I wish to be able to grow a fast growing evergreen tree, but it will be in the shade. This is in order to gain privacy from the deck belonging to the property behind me. I have clay soil.
I notice most evergreen trees, e.g. cedars require sun. This spot would be near an apple tree and shaded by other trees from neighbouring gardens (beside – not behind!)
Thank you for contacting Toronto Master Gardeners with your interesting question of what tree to plant for privacy in a shady site with clay soil. In addition to shade, your new tree will be affected by the myriad root systems of neighbouring trees and consequently with dry soil. The following link provides a description of the various depths of shade: light; medium; and dark, and also provides a chart listing trees suitable for each category: https://extension.psu.edu/plants/gardening/fact-sheets/trees-shrubs/shade-tolerant-trees-shrubs-and-groundcovers
Another option you may wish to consider is: Chamaecyparis nootkatensis ‘Glauca’, a handsome weeping pyramidal tree to ultimately 20-25 feet and hardy in Toronto.

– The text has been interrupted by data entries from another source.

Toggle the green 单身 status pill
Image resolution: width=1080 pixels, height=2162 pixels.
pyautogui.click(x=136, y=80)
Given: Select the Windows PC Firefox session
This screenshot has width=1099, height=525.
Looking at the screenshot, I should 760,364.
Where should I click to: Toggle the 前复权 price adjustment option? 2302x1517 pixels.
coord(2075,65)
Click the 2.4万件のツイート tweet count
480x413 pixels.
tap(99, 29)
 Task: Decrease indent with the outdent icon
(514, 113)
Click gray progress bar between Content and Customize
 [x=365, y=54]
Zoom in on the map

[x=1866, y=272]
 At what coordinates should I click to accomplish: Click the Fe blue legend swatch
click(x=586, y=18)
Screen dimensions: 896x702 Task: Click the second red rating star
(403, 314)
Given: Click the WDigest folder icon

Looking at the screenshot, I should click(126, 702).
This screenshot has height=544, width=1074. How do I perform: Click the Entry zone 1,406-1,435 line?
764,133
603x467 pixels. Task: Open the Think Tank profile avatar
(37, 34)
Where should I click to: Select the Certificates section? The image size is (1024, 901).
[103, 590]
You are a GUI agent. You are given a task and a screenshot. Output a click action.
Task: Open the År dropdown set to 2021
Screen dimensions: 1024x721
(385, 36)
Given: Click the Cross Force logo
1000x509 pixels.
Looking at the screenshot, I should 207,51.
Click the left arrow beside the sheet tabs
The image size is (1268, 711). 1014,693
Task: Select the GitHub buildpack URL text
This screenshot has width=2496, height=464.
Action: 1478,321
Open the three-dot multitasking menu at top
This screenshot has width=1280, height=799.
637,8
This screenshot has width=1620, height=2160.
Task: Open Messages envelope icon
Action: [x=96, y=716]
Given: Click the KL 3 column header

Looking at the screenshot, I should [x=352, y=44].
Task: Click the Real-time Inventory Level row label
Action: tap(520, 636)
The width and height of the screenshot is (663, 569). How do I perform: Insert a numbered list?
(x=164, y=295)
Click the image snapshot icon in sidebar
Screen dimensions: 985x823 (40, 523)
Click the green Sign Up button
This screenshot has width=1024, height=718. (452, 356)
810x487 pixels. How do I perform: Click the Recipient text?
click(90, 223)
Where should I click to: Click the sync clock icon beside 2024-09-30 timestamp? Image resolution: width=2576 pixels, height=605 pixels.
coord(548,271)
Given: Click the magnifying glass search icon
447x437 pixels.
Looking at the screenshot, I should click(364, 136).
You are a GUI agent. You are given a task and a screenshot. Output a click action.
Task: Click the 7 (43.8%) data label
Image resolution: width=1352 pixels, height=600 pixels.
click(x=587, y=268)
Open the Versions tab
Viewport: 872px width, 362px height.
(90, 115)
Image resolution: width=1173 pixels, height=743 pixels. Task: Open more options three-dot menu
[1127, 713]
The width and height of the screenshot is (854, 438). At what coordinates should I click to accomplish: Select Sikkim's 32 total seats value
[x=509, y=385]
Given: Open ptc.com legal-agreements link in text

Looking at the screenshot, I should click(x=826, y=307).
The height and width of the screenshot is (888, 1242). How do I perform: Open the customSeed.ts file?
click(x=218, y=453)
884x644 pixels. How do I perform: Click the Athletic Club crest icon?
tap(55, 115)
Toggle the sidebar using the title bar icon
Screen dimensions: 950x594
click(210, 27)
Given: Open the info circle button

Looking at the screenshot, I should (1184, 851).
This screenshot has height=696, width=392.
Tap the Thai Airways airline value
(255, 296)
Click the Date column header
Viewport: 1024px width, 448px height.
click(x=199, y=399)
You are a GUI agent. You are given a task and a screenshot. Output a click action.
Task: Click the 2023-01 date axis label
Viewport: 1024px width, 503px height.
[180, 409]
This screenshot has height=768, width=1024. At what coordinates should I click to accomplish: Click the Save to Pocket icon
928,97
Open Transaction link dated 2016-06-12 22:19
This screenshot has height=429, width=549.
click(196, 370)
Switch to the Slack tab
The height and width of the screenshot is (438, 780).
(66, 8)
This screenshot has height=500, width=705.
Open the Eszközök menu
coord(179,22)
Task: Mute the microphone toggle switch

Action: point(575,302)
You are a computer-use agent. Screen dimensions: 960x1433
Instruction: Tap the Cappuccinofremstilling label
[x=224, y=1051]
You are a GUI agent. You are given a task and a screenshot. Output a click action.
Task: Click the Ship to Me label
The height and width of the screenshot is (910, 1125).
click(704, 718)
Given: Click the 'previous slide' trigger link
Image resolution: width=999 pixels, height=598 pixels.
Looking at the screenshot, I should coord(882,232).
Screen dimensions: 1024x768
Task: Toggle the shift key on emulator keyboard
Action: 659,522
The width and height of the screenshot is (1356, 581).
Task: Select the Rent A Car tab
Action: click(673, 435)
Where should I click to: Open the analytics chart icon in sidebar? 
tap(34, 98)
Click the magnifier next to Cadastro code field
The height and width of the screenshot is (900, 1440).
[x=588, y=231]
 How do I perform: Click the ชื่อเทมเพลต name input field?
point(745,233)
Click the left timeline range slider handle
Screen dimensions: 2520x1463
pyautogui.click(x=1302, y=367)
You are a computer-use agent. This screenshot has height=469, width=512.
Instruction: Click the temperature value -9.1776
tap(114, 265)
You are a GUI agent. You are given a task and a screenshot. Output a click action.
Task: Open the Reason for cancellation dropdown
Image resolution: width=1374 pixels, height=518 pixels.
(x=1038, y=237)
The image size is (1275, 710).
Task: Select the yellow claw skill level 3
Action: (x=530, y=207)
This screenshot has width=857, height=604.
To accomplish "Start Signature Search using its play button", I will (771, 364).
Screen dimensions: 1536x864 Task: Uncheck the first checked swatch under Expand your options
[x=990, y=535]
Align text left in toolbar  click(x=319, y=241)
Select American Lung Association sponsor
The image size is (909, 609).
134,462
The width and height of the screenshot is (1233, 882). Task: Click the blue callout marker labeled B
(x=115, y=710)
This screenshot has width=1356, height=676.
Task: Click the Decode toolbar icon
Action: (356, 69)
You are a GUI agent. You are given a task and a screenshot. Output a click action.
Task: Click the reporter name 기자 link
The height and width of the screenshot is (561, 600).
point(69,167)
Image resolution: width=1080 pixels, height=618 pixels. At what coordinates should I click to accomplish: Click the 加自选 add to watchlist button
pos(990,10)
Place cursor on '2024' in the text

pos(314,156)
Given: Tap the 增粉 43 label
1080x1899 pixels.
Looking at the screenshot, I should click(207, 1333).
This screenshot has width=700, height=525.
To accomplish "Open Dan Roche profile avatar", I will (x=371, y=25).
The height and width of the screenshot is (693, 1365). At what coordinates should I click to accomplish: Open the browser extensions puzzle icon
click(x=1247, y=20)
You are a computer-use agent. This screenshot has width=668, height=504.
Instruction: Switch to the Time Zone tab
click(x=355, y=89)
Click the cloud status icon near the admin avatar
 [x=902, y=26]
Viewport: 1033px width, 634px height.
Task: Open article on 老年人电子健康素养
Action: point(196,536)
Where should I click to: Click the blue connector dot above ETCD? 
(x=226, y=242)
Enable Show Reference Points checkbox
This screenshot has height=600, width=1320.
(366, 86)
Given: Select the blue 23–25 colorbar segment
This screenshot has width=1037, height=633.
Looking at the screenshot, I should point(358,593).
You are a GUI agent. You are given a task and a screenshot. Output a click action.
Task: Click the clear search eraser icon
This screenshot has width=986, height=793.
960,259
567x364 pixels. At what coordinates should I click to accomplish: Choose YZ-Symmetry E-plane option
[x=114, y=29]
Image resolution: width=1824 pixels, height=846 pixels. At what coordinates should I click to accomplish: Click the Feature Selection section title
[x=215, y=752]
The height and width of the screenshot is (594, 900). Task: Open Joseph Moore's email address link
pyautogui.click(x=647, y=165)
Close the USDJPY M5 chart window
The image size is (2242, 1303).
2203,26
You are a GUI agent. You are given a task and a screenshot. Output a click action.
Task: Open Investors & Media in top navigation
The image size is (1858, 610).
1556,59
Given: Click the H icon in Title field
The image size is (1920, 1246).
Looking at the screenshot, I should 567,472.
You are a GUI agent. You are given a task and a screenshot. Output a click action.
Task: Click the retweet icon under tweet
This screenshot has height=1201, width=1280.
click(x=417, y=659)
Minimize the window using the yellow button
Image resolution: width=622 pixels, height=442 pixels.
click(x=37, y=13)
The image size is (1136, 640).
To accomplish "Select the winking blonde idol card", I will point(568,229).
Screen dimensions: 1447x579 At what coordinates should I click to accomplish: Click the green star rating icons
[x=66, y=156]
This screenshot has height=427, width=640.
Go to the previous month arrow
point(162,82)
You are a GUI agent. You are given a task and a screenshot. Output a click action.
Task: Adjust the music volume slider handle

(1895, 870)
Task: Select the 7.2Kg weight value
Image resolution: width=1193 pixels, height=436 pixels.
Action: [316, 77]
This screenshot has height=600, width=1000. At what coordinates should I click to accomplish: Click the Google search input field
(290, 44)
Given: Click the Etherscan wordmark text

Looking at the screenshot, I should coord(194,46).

Other hardy choices include: White fir (Abies concolor), White spruce (Picea glauca), and Canadian hemlock (Tsuga canadensis), all hardy in Toronto, each with distinctive characteristics.
None of these trees fits the ‘fast growing’ bill. To encourage good growth, when planting dig the hole twice as wide as the width of the branching but not much deeper than it was planted in the container, breaking up the edge of the hole. Spread the roots out around the tree. We recommend that you do not amend the soil but backfill with the native soil. Water thoroughly, and apply a 2 to 3 inch (5-7 cm) layer of organic mulch of compost, well-rotted manure, composted pine bark or similar out beyond the root zone, but kept away from the tree trunk by about 2 to 3 inches (5-7 cm). Ensure that the soil remains moist for at least the first growing season.
With our current cool, moist weather, this is an ideal time to plant. We wish you much pleasure in your new, handsome privacy tree.